Medicine and the Saints: Science, Islam, and the Colonial Encounter in Morocco, 1877-1956

Description

The colonial encounter between France and Morocco took place not only Within the political realm but also Within the realm of medicine. Since the body politic and the physical body are intimately linked, French efforts to colonize Morocco took place in and through the body. Starting from this original premise, Medicine and the Saints traces a history of colonial embodiment in Morocco through a series of medical encounters between the Islamic sultanate of Morocco and the Republic of France from 1877 to 1956.
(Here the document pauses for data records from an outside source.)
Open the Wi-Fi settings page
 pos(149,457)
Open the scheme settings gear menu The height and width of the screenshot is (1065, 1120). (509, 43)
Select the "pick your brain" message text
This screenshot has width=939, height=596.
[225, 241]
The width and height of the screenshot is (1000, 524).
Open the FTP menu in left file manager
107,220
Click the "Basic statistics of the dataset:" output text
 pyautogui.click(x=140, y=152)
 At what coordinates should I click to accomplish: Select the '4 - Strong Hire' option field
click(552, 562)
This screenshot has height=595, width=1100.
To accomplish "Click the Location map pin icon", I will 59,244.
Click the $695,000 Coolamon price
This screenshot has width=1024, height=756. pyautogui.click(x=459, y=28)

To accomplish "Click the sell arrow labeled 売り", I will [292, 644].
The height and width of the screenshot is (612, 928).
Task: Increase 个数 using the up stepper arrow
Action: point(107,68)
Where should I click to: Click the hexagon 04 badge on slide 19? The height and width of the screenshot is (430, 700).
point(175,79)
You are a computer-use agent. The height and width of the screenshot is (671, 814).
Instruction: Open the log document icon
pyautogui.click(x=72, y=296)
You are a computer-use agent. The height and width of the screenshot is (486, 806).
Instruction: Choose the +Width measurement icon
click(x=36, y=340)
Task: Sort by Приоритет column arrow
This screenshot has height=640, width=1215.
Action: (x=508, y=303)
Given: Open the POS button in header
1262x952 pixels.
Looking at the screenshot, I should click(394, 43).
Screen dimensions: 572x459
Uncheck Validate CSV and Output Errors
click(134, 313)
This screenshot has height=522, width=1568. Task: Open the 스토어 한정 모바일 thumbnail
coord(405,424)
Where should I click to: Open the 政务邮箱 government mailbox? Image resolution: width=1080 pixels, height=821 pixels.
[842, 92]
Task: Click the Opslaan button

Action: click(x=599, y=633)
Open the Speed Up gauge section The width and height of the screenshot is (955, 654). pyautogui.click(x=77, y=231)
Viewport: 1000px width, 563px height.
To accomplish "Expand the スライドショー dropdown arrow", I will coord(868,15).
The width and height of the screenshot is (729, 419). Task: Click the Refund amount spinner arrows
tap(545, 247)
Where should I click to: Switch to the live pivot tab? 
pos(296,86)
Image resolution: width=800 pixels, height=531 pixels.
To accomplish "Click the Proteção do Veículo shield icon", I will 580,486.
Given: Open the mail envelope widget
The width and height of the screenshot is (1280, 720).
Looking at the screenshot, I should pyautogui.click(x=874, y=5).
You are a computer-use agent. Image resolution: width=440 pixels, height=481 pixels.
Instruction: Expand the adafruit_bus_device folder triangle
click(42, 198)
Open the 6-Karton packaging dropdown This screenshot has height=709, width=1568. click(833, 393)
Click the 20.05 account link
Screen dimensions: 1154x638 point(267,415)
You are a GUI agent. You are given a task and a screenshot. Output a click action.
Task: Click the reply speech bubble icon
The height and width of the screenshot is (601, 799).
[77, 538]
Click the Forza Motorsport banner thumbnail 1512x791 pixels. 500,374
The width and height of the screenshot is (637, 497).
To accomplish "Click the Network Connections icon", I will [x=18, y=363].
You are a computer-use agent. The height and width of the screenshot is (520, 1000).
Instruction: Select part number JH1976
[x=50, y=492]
Drawing on a wealth of number one sources in both French and Arabic, Ellen Amster investigates the positivist ambitions of French colonial doctors, sociologists, philologists, and historians; the social history of the encounters and transformations occasioned by French medical interventions; and the ways wherein Moroccan nationalists in the long run appropriated a French model of modernity to invent the independent nation-state. Every chapter of the book addresses a different problem Within the history of medicine: international espionage and a health care provider’s murder; disease and insurrection in Moroccan cities; a battle for authority between doctors and Muslim midwives; and the seek for national identity Within the welfare state. This research reveals how Moroccans ingested and digested French science and used it to create a nationalist movement and Islamist politics, and to keep in mind disease and health. Within the colonial encounter, the Muslim body became a seat of subjectivity, the place from which individuals contested and redefined the political.